Global Family Quarrels

When Martin Luther King, Jr. described his dream of a just society, he expressed not a static belief but a dynamic commitment and a challenge to his nation. He knew that the belief in our common humanity is not easily put into practice. The meeting of different peoples and cultures has led more often to exploitation and bloodshed than to peaceful coexistence.

Recalling King's opposition to the Vietnam war, a coalition founded by former Attorney General Ramsey Clark (and including several local Gay groups) is organizing a January 19 (1991) march on the White House to demand that the U.S. withdraw from the Middle East and instead fight racism, poverty, and AIDS at home.

Not surprisingly, the coalition's January 4 planning meeting turned out to be just another one-sided Leftist litany blaming America and Israel first. Israel was denounced for invading Lebanon, but Syria was not; and I heard no one criticize Iraq's invasion of Kuwait. Those present were told that it is an Arab matter, and the U.S. has no right to intervene.

- _LIST OF TASKS_
[1] In the article about the planned march on the White House, who founded the coalition organizing it?
[2] Carry on the article about the January 1991 march from its last sentence, in the same voice.

- _EXCERPTED RECORDS_
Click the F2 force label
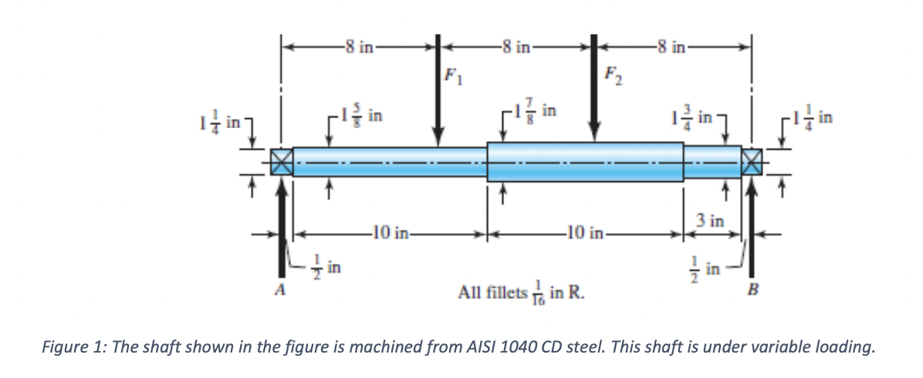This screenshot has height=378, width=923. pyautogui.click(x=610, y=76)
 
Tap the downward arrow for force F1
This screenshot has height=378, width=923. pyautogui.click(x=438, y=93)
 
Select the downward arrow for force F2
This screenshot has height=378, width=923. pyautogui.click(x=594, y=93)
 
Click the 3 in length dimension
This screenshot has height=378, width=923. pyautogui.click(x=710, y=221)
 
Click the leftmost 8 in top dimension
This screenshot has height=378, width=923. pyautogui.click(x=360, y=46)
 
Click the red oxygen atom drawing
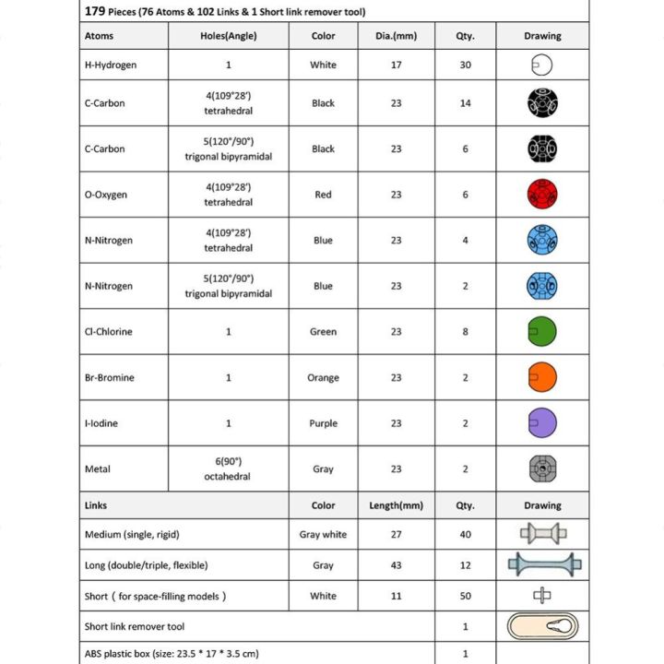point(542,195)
* * *
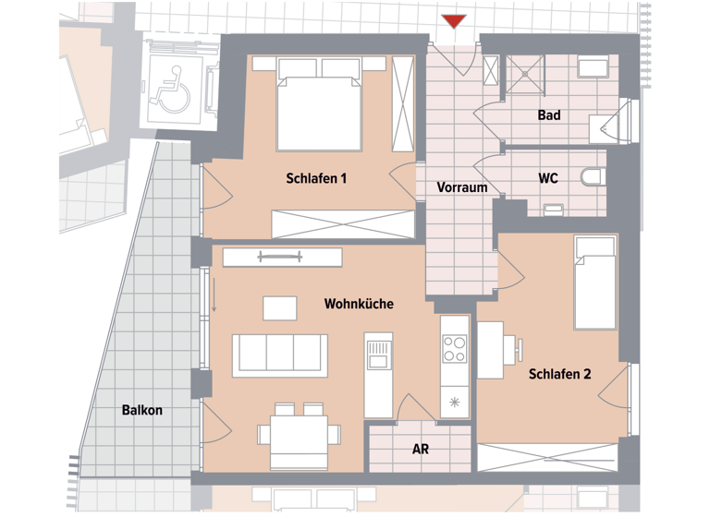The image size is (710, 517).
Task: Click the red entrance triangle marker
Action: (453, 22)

- _TASK RESULTS_
[1] Former Attorney General Ramsey Clark.

[2]
The coalition dismisses the fact that U.S. forces are in the Persian Gulf at the request of sovereign nations and in defense of international law. Instead of criticizing the current U.S. move from a defensive to an offensive deployment (as many experts do), the march organizers take the standard isolationist line and decry any U.S. involvement in the region, or indeed the world.

The attempt to treat international problems as private ones can be seen also in Salman Rushdie's efforts to treat the furor over his novel The Satanic Verses as a family quarrel among Muslims. In a December 28, 1990, op-ed piece in The New York Times, he appeals specifically to Muslims and asserts that his efforts at reconciliation are succeeding, despite renewed threats from Iran.

While one hopes that Rushdie (a strong friend of Gay people and the disenfranchised) is right, the matter has gone far beyond a quarrel between one author and some clerics. National sovereignty is involved. Rushdie is a native of Bombay and a naturalized British citizen, and is not subject to Iranian law.

Having published his books in twenty languages and received support from millions of infidels the world over, Rushdie cannot now exclude us from the discussion. In any case, those who have condemned him are unlikely to be any more impressed than Westerners by his new claim of a conversion from secular humanism to Islam.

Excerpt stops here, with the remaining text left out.